Geri Halliwell Ginger SpiceHalliwell, known as Ginger Spice until she left the Spice Girls in 1998, said that she had been "dropped into the deep end" as an ambassador for the U.N. Population Fund.

"Fame is like a bright light," she told Reuters, adding that sometimes people listened to her for all the wrong reasons. But if only two people hear a message on safe sex or the dangers of AIDS, "that's brilliant and overrides all the cynicism," she said.

Peter Piot, head of the U.N. AIDS program, told participants that they were all role models, the famous who admitted that they had contracted HIV or AIDS and those campaigning for safe sex.

"When Ronaldo says to 'play safe,' that does more in terms of AIDS prevention than a thousand billboards saying 'AIDS Kills,'" he said in reference to the Brazilian soccer player, an ambassador for the U.N. Development Program.

Senegalese musician Youssou N'Dour, a goodwill ambassador for UNICEF, talked about a song that he wrote about using condoms to prevent AIDS. At one concert, 50,000 people "were singing with me because they really understood the message," he told Reuters.

The dean of the ambassadors, Peter Ustinov, said that he learned early as a messenger for UNICEF that love might be a universal symbol, but respect was the key to having an impact.

"If you don't respect those people you are talking to, even if they are young -- especially if they are very young -- you don't deserve their respect," he said.

Susan SarandonActress Susan Sarandon drew support from Somali model Waris Dirie, Italian author and journalist Anna Cataldi, and others in voicing frustration at not being able to follow up on combating the misery that they encountered in their travels.

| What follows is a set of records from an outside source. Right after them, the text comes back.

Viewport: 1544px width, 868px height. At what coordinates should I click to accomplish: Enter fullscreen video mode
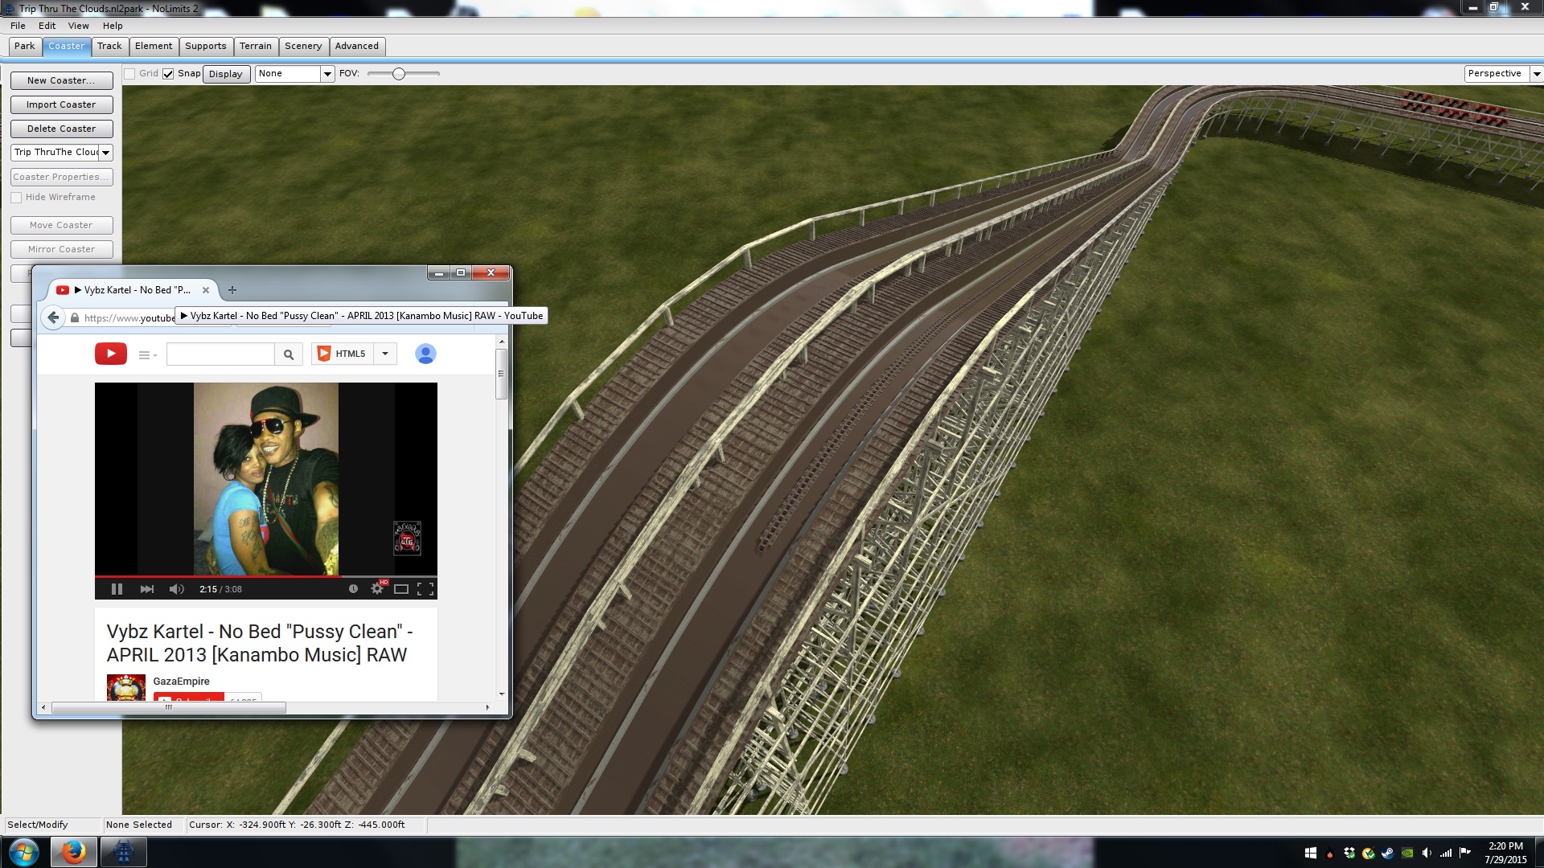click(425, 589)
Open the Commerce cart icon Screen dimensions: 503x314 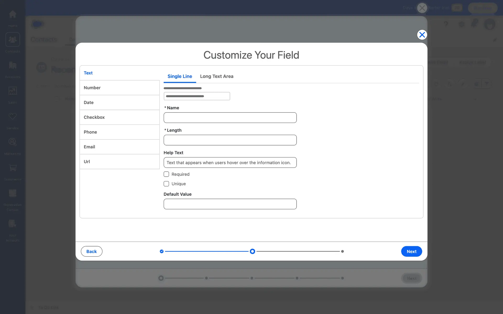[13, 168]
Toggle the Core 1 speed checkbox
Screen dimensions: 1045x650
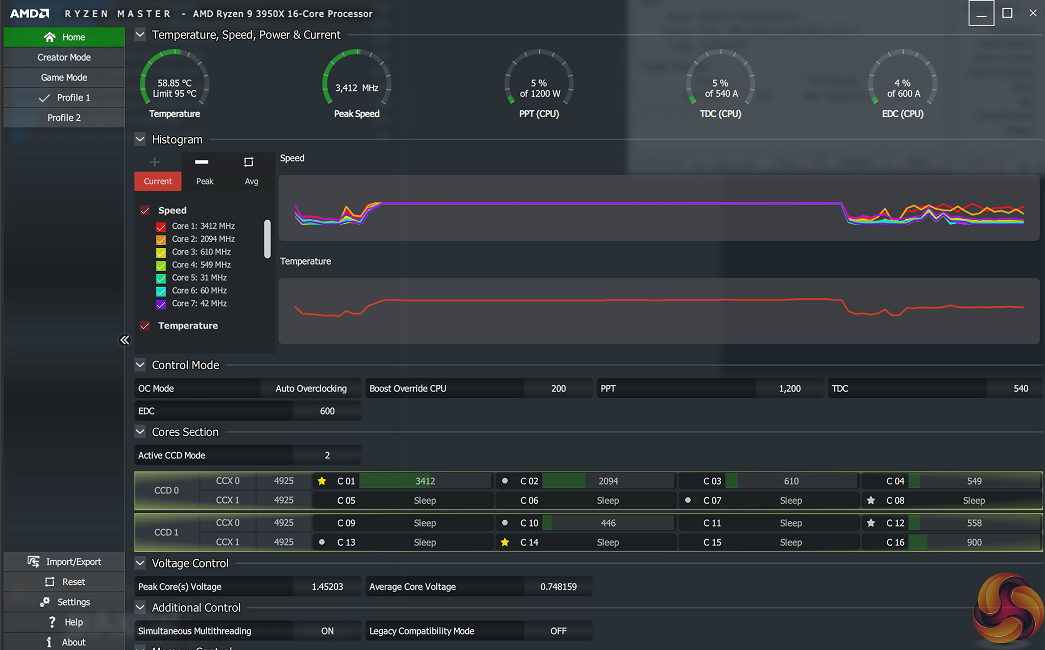point(161,227)
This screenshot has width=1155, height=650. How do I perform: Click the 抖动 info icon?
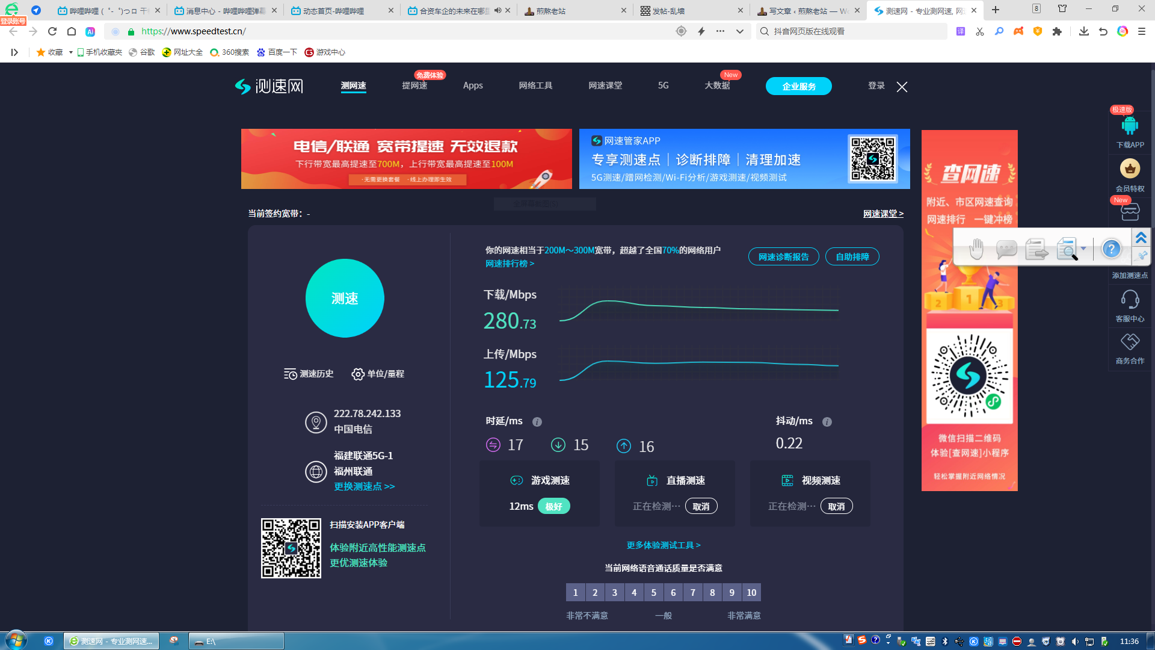pyautogui.click(x=827, y=422)
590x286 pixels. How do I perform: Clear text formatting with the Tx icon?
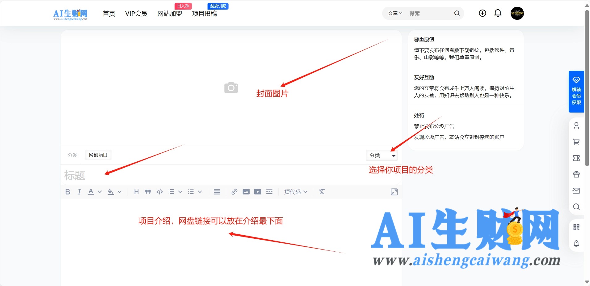click(x=322, y=192)
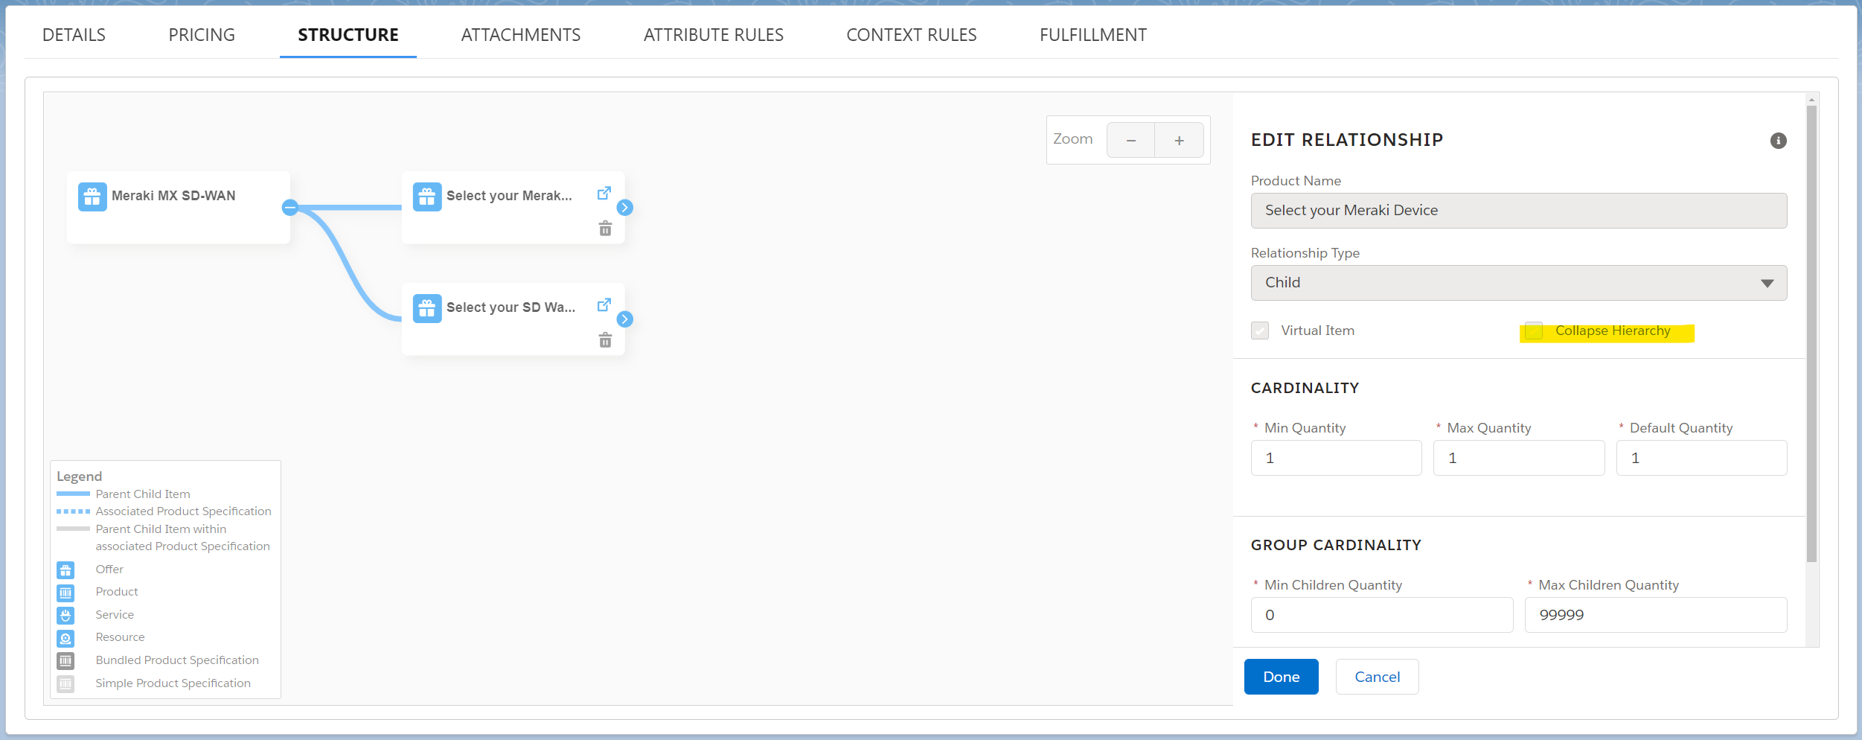Delete the Select your Meraki Device relationship

605,229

Sarandon, also a UNICEF messenger, said that U.N. structures were complicated and bureaucratic if one wanted to fulfill promises -- such as providing clear water in Tanzania -- encountered on trips. Instead, she is raising money for these projects.

"There wasn't a way to follow through except for doing press. It's very frustrating," she said.

Cataldi, a peace messenger appointed by Annan, who just returned from Afghanistan, said, "I saw people die ... starving to death from drought, the worst in 20 years."

"My word is 'Help Afghanistan,'" she added.

Gordimer, a novelist, questioned how much envoys such as herself and actor Danny Glover, both goodwill ambassadors for the U.N. Development Program, could do to fight poverty, compared with known financial figures.

"So far, those of us appointed do not have the opportunity to have an impact on globalization issues," she said. "We are not the right people."

Douglas said that he first thought about arms control some 20 years ago while making "The China Syndrome," a film about the specter of atomic destruction at an American nuclear plant. From there, he went on to promote gun control in the United States and then a U.N. program that trades arms for jobs in Albania.

"If it works, it can be moved to other areas of civil strife, particularly in Africa," he said.

Asked by moderator Riz Khan of CNN how it felt to see fellow actor Charlton Heston become head of the National Rifle Association, Douglas replied, "It's a free country."